• _PAGE EXTRACT_

The International Hunter Education Association, which represents safety coordinators for fish and wildlife agencies and tracks incident reports by state, said on its Web site that hunting accidents in the United States have declined about 30 percent during the past decade. In 2002, the most recent year for which data were available, 89 fatal and 761 nonfatal incidents were reported. In 26 of the cases, including one fatality, the intended target was quail.
"The vice president visited Harry Whittington at the hospital and was pleased to see that he's doing fine and in good spirits," Cheney spokeswoman Lea Anne McBride said yesterday. Cheney returned to Washington last night.
"The vice president was concerned," said Mary Matalin, a Cheney adviser who spoke with him yesterday morning. "He felt badly, obviously. On the other hand, he was not careless or incautious or violate any of the [rules]. He didn't do anything he wasn't supposed to do."
White House aides said President Bush was notified about the incident, although he had not spoken to Cheney as of late yesterday afternoon. "The president was informed after the accident and received updates today," White House press secretary Scott McClellan said yesterday.
Whittington is well known around Austin, an old-school Texan whose friends include a retired Catholic bishop and who plays cards with a former Texas Supreme Court chief judge. Feisty and outspoken, he is a millionaire real estate investor who is known for a reformer's streak through his service on the Texas Board of Criminal Justice, which oversees the state prison system, and the Texas Funeral Service Commission.
"His dignified presence belies a fierce competitive spirit and antipathy toward government power," the Austin American-Statesman wrote in a profile of Whittington published last July.
Cheney, an avid hunter, usually visits the 50,000-acre Armstrong Ranch, settled in 1882, once a year. He also hunts regularly at sites in Georgia and South Dakota.
The Armstrong family has a long history in Texas Republican politics and has been close to the Bush family, as well as to the vice president.
Tobin Armstrong was a Pioneer, an elite fundraiser for Bush. After Tobin Armstrong died last October, Cheney spoke at his funeral. Tobin Armstrong described previous outings with Cheney in an Associated Press interview in 2000: "We go out when the dew is still on the grass, and then hunt until we shoot our limit. Then we pick a fine spot and have a wild game picnic lunch."

• _PROVIDED MATERIAL_
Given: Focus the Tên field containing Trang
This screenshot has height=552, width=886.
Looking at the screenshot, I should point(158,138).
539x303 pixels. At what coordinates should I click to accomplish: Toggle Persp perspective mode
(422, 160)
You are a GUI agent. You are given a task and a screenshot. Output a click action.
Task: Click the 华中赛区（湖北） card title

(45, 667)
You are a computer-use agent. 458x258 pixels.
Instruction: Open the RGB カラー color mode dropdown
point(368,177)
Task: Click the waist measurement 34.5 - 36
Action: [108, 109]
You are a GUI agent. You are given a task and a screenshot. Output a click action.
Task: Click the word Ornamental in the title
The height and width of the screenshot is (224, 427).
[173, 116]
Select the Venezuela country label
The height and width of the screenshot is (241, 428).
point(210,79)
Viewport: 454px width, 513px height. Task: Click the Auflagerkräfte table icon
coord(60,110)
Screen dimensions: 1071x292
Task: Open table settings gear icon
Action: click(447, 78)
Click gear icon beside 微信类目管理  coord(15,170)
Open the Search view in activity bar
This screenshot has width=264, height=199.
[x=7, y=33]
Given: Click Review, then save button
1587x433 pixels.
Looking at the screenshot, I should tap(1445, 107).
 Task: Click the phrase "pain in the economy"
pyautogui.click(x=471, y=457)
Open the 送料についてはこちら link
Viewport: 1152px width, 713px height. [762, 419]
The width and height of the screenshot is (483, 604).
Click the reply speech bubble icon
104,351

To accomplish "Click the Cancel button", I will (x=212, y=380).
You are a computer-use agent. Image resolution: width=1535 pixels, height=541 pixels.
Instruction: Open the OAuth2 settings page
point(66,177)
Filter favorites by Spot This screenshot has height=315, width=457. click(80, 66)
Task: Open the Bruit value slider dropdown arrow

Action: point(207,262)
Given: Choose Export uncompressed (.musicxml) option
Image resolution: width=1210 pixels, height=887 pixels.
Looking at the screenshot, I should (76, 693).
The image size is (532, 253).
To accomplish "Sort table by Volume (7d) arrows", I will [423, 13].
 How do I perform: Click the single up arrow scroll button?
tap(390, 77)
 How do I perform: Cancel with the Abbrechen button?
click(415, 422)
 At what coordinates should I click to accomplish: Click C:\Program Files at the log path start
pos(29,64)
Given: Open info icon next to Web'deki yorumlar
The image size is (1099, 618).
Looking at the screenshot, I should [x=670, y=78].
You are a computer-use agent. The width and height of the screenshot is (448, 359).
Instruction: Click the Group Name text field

• _PROBLEM TO SOLVE_
Pick up the news article about the hunting accident involving Cheney and Harry Whittington, and continue it after its last sentence. You can set the entries aside; none of the work depends on them.

• _RESPONSE FOR THIS EXERCISE_
Anne Armstrong, served as co-chairman of the Republican National Committee, White House counselor to President Richard M. Nixon, ambassador to Britain for President Gerald R. Ford and co-chairman of Ronald Reagan's presidential campaign. Bush put her on the board of Texas A&M University when he was governor, and she was on the board of Halliburton when the company hired Cheney.
Katharine Armstrong also was a Bush Pioneer, along with her now ex-husband, Warren Idsal, according to Texans for Public Justice, which monitors political fundraising.
As governor, Bush appointed Katharine Armstrong to the Texas Parks and Wildlife Commission, which regulates hunting, among other duties. People familiar with the Saturday outing said that Cheney had obtained the proper seasonal license.
Some Cheney critics pointed out that this is not the first Cheney hunting controversy. Two years ago, the vice president was criticized for going duck hunting with Supreme Court Justice Antonin Scalia soon after the court had agreed to hear Cheney's appeal in an lawsuit related to his energy task force. A month earlier, he had bagged about 70 stocked pheasants at a private shooting club in Pennsylvania.
"Cheney needs to start setting a less violent example by switching to target practice and leaving animals and people in peace," PETA President Ingrid Newkirk said in a statement.
"We'd advise him to pursue a less violent form of relaxation and get on with the important business of leading the country," Wayne Pacelle, president and chief executive of the Humane Society of the United States, said in a statement.
Staff writer Sylvia Moreno in Austin contributed to this report.